Records contained in a dataset:

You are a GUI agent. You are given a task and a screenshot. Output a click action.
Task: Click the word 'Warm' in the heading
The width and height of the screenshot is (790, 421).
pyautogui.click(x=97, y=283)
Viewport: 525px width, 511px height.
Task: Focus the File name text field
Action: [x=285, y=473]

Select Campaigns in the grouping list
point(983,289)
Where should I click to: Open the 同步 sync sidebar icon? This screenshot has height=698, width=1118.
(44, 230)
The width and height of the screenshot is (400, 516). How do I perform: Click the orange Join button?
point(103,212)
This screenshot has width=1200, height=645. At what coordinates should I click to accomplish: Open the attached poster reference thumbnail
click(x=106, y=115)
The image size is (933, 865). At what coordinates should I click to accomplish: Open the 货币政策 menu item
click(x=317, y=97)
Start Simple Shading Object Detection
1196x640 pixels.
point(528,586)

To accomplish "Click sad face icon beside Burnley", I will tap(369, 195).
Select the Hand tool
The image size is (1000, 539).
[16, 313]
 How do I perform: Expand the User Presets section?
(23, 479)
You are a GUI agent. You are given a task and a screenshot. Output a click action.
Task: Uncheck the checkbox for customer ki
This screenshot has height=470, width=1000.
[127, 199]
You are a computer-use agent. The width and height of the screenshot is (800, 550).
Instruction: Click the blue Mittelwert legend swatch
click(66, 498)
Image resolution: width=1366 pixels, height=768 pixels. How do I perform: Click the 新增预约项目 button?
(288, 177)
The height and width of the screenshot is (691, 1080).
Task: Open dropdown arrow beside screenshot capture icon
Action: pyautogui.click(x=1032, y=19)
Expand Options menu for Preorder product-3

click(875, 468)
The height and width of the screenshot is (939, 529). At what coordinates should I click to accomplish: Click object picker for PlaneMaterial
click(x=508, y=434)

PROBLEM TO SOLVE:
Go through the records and copy each one exactly.

SOLUTION TO THIS TASK:
You are a GUI agent. You are given a task and a screenshot. Output a click action.
Task: Click the word 'Warm' in the heading
The width and height of the screenshot is (790, 421).
pyautogui.click(x=97, y=283)
Viewport: 525px width, 511px height.
Task: Focus the File name text field
Action: [x=285, y=473]

Select Campaigns in the grouping list
point(983,289)
Where should I click to: Open the 同步 sync sidebar icon? This screenshot has height=698, width=1118.
(44, 230)
The width and height of the screenshot is (400, 516). How do I perform: Click the orange Join button?
point(103,212)
This screenshot has width=1200, height=645. At what coordinates should I click to accomplish: Open the attached poster reference thumbnail
click(x=106, y=115)
The image size is (933, 865). At what coordinates should I click to accomplish: Open the 货币政策 menu item
click(x=317, y=97)
Start Simple Shading Object Detection
1196x640 pixels.
point(528,586)

To accomplish "Click sad face icon beside Burnley", I will tap(369, 195).
Select the Hand tool
The image size is (1000, 539).
[16, 313]
 How do I perform: Expand the User Presets section?
(23, 479)
You are a GUI agent. You are given a task and a screenshot. Output a click action.
Task: Uncheck the checkbox for customer ki
This screenshot has height=470, width=1000.
[127, 199]
You are a computer-use agent. The width and height of the screenshot is (800, 550).
Instruction: Click the blue Mittelwert legend swatch
click(66, 498)
Image resolution: width=1366 pixels, height=768 pixels. How do I perform: Click the 新增预约项目 button?
(288, 177)
The height and width of the screenshot is (691, 1080).
Task: Open dropdown arrow beside screenshot capture icon
Action: pyautogui.click(x=1032, y=19)
Expand Options menu for Preorder product-3

click(875, 468)
The height and width of the screenshot is (939, 529). At what coordinates should I click to accomplish: Click object picker for PlaneMaterial
click(x=508, y=434)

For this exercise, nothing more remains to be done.